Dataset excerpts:
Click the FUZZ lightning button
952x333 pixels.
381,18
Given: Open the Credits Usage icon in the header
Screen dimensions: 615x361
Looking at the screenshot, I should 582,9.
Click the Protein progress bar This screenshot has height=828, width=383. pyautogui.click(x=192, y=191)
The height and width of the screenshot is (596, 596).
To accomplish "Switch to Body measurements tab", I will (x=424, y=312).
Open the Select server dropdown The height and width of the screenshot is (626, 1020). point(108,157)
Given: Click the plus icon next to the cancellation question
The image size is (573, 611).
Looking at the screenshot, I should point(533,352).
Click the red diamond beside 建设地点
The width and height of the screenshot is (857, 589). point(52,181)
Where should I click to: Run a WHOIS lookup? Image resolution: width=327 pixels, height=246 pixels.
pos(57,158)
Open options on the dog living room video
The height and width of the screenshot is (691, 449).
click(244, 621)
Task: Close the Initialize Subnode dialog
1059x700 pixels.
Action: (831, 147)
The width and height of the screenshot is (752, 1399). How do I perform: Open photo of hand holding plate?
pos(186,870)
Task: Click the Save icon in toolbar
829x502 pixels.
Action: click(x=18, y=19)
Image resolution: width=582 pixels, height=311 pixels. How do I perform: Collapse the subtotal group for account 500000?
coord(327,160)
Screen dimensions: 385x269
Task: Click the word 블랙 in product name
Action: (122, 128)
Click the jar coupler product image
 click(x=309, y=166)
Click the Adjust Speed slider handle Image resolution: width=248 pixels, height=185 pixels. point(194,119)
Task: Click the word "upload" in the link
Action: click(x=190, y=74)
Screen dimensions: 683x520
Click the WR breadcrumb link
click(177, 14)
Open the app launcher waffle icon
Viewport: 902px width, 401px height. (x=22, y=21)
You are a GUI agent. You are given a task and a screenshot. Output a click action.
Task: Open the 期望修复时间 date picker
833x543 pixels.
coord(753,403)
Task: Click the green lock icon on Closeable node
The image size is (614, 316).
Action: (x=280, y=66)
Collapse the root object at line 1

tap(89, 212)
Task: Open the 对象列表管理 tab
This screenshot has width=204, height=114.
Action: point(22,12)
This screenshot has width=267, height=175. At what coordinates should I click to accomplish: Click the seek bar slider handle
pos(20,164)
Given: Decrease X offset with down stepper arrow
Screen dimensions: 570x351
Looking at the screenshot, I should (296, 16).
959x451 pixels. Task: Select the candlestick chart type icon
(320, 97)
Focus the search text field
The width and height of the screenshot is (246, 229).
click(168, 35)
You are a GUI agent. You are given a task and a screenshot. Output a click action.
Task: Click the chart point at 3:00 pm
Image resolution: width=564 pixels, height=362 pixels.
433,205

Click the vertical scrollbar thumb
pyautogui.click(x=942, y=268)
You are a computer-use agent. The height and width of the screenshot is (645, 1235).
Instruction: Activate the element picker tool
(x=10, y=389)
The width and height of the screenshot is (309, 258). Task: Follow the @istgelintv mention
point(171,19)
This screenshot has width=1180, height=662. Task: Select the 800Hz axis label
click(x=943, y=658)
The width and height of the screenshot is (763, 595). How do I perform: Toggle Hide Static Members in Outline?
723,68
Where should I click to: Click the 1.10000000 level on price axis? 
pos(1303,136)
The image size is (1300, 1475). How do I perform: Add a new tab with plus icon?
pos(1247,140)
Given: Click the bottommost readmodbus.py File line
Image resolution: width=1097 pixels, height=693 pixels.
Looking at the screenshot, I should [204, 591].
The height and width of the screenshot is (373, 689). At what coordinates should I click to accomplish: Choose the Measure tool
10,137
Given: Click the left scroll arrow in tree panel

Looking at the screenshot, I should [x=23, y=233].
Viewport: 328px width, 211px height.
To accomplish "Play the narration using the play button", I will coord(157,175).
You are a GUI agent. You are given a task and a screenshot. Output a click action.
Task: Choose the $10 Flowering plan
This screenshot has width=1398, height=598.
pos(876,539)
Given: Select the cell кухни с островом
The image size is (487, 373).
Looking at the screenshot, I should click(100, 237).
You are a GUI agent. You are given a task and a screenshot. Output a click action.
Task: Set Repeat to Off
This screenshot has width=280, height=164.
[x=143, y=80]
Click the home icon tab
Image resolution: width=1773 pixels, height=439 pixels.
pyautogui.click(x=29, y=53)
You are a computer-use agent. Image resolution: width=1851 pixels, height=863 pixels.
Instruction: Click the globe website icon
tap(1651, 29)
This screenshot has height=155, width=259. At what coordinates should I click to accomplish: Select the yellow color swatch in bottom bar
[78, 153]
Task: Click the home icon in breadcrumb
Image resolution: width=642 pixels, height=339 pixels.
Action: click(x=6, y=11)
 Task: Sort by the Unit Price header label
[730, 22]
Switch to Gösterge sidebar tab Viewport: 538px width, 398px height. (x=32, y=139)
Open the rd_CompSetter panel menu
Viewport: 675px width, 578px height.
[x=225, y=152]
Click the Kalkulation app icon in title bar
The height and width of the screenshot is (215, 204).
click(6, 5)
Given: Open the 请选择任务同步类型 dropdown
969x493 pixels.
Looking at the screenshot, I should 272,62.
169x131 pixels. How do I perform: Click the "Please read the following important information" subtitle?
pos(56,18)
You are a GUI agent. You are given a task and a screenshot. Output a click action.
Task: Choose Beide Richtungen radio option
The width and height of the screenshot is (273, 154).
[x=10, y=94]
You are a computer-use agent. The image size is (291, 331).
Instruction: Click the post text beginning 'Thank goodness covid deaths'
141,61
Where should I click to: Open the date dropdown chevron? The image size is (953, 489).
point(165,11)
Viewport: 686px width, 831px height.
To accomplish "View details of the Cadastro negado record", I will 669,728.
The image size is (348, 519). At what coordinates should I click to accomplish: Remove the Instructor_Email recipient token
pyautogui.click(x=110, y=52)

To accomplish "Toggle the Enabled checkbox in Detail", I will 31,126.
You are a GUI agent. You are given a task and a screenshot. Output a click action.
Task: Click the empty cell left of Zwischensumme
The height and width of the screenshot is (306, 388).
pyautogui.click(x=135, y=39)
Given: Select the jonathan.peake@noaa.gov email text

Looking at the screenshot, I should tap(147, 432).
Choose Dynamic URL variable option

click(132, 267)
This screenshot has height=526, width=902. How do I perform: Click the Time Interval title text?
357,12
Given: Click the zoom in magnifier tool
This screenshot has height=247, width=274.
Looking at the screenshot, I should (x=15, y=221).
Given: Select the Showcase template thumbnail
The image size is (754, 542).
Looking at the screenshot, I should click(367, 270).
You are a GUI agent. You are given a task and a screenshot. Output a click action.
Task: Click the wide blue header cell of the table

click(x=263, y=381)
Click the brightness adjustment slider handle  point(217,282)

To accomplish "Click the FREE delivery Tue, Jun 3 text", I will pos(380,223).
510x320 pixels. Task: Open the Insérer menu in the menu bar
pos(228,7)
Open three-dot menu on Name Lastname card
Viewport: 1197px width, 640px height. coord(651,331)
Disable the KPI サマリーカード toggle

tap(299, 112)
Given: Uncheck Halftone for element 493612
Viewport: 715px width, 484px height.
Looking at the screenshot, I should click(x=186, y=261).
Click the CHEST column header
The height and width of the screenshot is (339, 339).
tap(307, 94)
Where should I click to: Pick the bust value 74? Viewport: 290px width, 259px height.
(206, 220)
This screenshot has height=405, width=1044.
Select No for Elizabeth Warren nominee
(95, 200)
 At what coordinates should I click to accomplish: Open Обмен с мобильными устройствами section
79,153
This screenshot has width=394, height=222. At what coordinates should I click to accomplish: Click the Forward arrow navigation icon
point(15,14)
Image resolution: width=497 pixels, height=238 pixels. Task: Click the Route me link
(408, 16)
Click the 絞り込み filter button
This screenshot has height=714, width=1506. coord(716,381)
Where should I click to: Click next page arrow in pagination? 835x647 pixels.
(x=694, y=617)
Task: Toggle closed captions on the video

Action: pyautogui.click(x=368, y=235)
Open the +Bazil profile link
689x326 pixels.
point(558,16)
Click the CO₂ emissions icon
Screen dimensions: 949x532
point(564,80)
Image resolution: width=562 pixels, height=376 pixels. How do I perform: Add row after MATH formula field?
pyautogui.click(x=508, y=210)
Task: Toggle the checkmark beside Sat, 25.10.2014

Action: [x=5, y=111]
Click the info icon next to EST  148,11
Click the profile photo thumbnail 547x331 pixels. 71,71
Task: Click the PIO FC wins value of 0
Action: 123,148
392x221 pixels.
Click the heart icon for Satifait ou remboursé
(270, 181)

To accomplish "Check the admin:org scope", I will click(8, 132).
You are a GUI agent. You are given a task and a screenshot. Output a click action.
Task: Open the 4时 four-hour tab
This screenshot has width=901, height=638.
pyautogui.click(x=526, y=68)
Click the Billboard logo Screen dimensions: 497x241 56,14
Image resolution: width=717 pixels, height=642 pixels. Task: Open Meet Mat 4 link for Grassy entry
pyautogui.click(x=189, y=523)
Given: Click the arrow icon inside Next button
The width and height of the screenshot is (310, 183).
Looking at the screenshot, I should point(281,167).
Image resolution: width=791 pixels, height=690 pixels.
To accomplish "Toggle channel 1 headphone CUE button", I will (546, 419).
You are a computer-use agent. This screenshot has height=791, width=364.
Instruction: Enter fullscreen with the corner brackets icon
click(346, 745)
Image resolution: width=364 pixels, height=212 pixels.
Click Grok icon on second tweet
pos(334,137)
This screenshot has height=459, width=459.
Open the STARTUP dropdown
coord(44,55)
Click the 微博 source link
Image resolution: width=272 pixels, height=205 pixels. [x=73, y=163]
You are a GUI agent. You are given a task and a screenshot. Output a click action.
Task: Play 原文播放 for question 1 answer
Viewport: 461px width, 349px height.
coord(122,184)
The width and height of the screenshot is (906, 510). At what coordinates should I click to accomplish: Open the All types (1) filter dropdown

▸ Goal of the exercise: When you reach the line holding "Open the rd_CompSetter panel menu" in the records above, begin reproducing exactly, stop after the line holding "Given: Select the Showcase template thumbnail", and output nothing else.

▸ Task response:
Open the rd_CompSetter panel menu
Viewport: 675px width, 578px height.
[x=225, y=152]
Click the Kalkulation app icon in title bar
The height and width of the screenshot is (215, 204).
click(6, 5)
Given: Open the 请选择任务同步类型 dropdown
969x493 pixels.
Looking at the screenshot, I should 272,62.
169x131 pixels. How do I perform: Click the "Please read the following important information" subtitle?
pos(56,18)
You are a GUI agent. You are given a task and a screenshot. Output a click action.
Task: Choose Beide Richtungen radio option
The width and height of the screenshot is (273, 154).
[x=10, y=94]
You are a computer-use agent. The image size is (291, 331).
Instruction: Click the post text beginning 'Thank goodness covid deaths'
141,61
Where should I click to: Open the date dropdown chevron? The image size is (953, 489).
point(165,11)
Viewport: 686px width, 831px height.
To accomplish "View details of the Cadastro negado record", I will 669,728.
The image size is (348, 519). At what coordinates should I click to accomplish: Remove the Instructor_Email recipient token
pyautogui.click(x=110, y=52)

To accomplish "Toggle the Enabled checkbox in Detail", I will 31,126.
You are a GUI agent. You are given a task and a screenshot. Output a click action.
Task: Click the empty cell left of Zwischensumme
The height and width of the screenshot is (306, 388).
pyautogui.click(x=135, y=39)
Given: Select the jonathan.peake@noaa.gov email text

Looking at the screenshot, I should tap(147, 432).
Choose Dynamic URL variable option

click(132, 267)
This screenshot has height=526, width=902. How do I perform: Click the Time Interval title text?
357,12
Given: Click the zoom in magnifier tool
This screenshot has height=247, width=274.
Looking at the screenshot, I should (x=15, y=221).
Given: Select the Showcase template thumbnail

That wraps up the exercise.